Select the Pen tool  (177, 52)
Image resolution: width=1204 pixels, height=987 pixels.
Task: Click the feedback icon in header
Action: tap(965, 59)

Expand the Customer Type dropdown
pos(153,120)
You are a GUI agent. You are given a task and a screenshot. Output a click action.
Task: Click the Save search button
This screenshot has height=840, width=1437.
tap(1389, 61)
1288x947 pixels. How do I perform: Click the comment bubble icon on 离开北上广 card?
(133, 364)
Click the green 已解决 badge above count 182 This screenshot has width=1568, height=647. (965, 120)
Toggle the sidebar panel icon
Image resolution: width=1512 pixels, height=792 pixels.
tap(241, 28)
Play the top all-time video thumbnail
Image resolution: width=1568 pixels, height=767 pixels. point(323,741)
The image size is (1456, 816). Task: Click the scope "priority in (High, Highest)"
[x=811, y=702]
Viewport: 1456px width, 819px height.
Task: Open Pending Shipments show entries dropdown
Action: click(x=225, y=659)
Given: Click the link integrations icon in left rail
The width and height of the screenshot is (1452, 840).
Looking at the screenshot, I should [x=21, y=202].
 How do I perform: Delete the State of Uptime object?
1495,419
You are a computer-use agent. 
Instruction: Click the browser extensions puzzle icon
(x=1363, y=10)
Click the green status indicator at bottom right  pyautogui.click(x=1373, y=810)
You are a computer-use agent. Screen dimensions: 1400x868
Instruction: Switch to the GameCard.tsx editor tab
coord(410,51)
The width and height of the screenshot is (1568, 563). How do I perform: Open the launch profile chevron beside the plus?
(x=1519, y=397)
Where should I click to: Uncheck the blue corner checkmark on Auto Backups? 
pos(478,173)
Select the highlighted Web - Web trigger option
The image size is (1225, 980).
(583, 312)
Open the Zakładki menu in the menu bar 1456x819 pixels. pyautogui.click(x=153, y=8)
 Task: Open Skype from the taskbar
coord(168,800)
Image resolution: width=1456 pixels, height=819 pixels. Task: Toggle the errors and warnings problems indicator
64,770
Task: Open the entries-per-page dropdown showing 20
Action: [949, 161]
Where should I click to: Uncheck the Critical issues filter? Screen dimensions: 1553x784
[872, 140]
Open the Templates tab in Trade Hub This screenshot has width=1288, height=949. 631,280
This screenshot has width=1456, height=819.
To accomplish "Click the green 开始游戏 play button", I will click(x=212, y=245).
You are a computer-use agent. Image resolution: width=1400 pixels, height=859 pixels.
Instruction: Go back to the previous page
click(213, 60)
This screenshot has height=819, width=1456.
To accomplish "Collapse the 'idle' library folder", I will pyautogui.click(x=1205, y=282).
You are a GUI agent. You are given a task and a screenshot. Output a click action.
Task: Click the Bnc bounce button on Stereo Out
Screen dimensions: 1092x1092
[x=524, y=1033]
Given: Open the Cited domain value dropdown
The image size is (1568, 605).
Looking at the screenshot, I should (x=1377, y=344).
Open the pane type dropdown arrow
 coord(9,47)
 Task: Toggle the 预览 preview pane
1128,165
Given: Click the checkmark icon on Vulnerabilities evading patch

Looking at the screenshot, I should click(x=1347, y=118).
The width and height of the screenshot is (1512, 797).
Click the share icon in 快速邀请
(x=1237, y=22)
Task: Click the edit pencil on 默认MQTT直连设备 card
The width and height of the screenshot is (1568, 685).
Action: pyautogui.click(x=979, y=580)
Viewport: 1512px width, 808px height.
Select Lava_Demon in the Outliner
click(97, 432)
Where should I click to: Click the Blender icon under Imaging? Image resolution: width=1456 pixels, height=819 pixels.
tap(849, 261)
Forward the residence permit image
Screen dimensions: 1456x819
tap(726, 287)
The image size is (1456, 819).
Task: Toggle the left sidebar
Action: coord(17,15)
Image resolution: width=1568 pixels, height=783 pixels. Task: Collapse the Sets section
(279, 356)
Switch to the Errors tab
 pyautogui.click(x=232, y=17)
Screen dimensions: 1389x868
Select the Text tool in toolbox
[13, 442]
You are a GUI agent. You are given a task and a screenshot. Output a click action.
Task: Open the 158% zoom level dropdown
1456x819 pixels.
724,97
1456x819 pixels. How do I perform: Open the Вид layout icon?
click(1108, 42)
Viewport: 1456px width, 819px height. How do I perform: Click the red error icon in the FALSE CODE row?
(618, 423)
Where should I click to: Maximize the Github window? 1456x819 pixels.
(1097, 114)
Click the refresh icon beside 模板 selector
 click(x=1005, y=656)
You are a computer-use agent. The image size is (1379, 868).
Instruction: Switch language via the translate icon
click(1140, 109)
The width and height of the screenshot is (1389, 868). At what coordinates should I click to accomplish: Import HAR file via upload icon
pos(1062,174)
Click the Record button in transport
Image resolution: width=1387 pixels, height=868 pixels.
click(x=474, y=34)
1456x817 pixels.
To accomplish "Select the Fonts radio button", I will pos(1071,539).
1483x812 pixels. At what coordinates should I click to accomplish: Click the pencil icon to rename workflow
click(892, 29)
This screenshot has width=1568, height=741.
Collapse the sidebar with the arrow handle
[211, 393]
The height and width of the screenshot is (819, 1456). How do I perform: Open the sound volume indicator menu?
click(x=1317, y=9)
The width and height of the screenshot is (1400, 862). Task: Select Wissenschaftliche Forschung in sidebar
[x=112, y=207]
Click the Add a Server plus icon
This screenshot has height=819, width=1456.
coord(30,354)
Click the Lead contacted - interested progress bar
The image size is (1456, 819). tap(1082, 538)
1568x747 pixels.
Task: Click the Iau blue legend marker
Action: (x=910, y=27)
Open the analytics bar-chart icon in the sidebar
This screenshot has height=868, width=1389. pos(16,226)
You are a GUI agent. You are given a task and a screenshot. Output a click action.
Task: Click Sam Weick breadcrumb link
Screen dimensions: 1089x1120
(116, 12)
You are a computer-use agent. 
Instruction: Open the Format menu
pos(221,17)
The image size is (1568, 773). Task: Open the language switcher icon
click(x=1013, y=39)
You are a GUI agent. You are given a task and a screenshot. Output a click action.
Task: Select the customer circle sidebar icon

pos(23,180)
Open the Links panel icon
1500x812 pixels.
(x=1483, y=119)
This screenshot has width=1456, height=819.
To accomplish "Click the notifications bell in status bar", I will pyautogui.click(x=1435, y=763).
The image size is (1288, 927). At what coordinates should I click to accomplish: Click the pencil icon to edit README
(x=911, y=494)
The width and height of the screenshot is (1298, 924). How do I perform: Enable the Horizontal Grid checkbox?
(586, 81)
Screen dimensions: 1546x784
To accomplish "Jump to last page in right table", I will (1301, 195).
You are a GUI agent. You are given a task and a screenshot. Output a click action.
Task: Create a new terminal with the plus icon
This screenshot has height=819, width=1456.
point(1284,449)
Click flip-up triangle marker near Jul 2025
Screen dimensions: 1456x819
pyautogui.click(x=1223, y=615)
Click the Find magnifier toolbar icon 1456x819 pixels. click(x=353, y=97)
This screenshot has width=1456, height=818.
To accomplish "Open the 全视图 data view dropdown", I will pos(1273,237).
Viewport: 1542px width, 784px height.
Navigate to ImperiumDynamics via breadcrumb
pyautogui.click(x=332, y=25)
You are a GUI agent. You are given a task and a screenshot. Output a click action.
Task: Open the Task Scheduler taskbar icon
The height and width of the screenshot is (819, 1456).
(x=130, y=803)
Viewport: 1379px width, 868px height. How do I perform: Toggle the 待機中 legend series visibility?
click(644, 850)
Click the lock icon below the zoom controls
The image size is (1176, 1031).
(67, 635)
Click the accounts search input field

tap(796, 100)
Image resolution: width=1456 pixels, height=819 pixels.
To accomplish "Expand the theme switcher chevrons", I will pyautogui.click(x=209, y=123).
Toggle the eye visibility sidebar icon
####################
§ **TASK OBJECTIVE**
Wherever a line in the data above contains the word "button", copy that line.

§ **ANSWER TO THE PROBLEM**
Task: Click the Save search button
To accomplish "Click the green 开始游戏 play button", I will click(x=212, y=245).
Task: Click the Bnc bounce button on Stereo Out
Click the Record button in transport
To accomplish "Select the Fonts radio button", I will pos(1071,539).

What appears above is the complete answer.